Her long hair, unbound from topknot, falls down across her eyes. She slumps halfway across the table, elbows on, holding the teacup drunkenly in one hand. She whirls it around her finger, then sloshes the whole thing over her shoulder. She slams out her counter onto the table - teacup, teacup with saucer, margarita glass, majong tiles. She flicks her hair back and looks up with dead, hollow eyes as she lifts the teapot and sloshes boiling water across all three cups in one swift slash, spraying water all across the table. Nonmatching ceramic bowl, ivory dice, three cigarettes, potato chips arranged into a delicate lotus pattern. Her sleeves whirl and slash as she arranges the tea set, then flick as loose leaf tea pours out onto the table.

She snaps her hand, her magical tablet flicked into her hand. She breaks eye contact, profoundly indifferent, cups rattling where she brushed them, pressing buttons. A bright yellow plastic toy excavator, a Yukisworld relic that had found a place in the Stacks, rolls across the table, controlled remotely. Its bucket lowers and it picks up a huge scoop of the tea leaves scattered across the table. It rolls forwards, mechanically beeping, and dumps the tea wildly across the two teacups. Into the margarita glass Injimo pours clear vodka, splashing two drops precisely into both tea cups as she tosses the flask over her shoulder to land with the original tea cup.

She shakes the lid around the edge of the two teacups, staring directly again, eyes red, then sets it on top of the toy excavator. She looks at what are now her guests and offers her hand expressively with a lidded stare.

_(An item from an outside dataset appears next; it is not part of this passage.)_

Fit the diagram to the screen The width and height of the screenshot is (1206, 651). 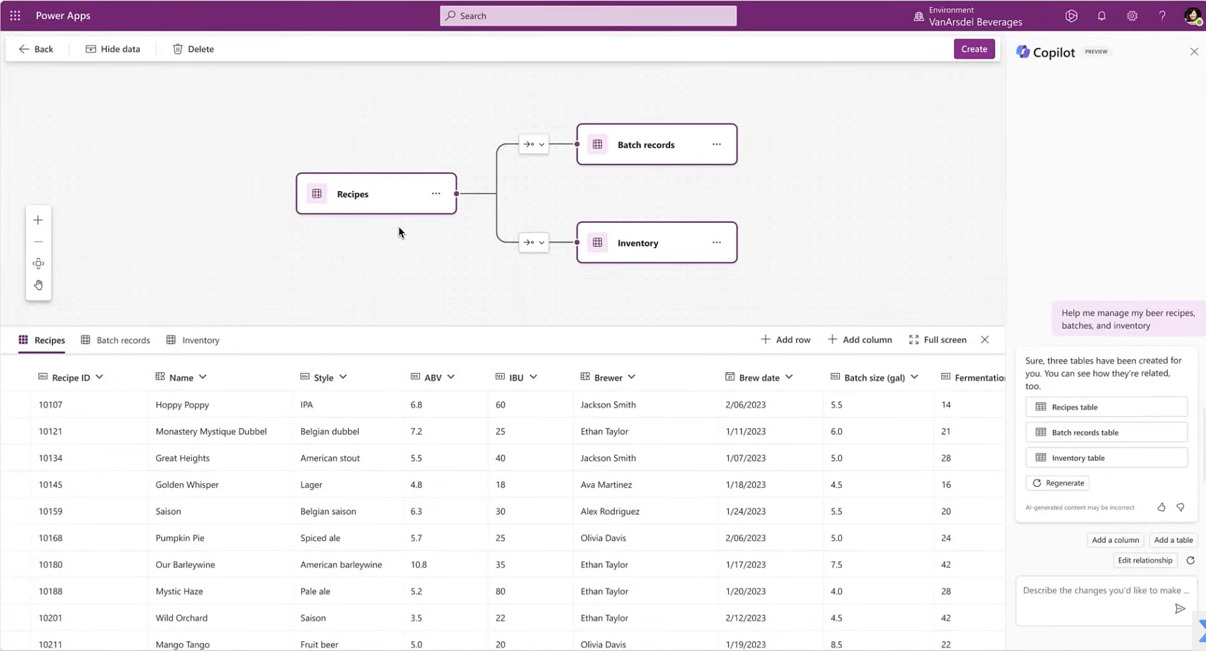click(38, 263)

A Yakuza-style tea ceremony. The artistry it required to be this rude - the way the scattered tea-leaves still formed a lotus pattern - underestimate it at your peril.

"I wouldn't know what you're talking about," said Injimo. Discipline was back. This was a trained Handmaiden, after all - even here past the edge of despair, tea ceremony drunken and mad and an offense to every law of etiquette, was a dangerous thing. Reminded of her duty, she had drawn a demon blade of lies and chipped chinaware, and threw up this last wall of entropy in the face of logic. "Unless -" gasp! "- this is a gaaaame! Officerrr, you like the idea of creating panic by spreading rumours about Heron's absence, don't you?"